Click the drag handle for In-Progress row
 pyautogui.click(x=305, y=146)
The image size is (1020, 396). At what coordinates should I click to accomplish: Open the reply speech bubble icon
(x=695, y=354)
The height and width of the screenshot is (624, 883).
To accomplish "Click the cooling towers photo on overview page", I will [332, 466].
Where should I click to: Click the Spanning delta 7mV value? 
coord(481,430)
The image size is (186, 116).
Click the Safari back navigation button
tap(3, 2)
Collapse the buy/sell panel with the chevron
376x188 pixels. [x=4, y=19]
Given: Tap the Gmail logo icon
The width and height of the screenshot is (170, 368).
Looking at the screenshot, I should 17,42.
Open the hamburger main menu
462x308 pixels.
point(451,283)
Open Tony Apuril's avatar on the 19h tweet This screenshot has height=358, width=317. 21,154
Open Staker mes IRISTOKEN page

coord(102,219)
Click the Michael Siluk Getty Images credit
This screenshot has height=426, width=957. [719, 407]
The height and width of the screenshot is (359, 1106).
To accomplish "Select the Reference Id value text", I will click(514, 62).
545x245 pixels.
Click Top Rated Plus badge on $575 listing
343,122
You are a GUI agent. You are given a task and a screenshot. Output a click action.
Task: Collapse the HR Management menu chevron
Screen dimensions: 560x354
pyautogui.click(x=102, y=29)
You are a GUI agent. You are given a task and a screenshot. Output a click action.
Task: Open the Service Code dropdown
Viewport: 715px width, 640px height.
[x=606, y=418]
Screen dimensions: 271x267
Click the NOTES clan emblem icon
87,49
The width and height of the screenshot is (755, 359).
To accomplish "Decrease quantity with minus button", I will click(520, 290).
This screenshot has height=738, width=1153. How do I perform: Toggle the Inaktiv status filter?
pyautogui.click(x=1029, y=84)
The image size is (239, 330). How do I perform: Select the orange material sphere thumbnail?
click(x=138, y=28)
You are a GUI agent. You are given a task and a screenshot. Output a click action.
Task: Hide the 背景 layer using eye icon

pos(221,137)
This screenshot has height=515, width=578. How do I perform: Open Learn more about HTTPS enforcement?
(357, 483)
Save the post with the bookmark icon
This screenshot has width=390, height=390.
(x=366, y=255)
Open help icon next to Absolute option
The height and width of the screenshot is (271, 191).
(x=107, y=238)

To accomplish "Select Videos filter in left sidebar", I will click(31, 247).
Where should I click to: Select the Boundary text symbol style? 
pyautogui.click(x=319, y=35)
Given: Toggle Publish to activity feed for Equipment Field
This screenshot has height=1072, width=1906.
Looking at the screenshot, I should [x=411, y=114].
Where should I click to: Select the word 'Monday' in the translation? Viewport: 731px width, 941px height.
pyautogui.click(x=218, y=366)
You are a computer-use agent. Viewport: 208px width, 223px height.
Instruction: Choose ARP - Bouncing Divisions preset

> [WORK REQUEST]: Show the lines of the records above that mention "will".

> [THE ANSWER]:
To accomplish "Click the cooling towers photo on overview page", I will [332, 466].
To accomplish "Select the Reference Id value text", I will click(514, 62).
To accomplish "Decrease quantity with minus button", I will click(520, 290).
To accomplish "Select Videos filter in left sidebar", I will click(31, 247).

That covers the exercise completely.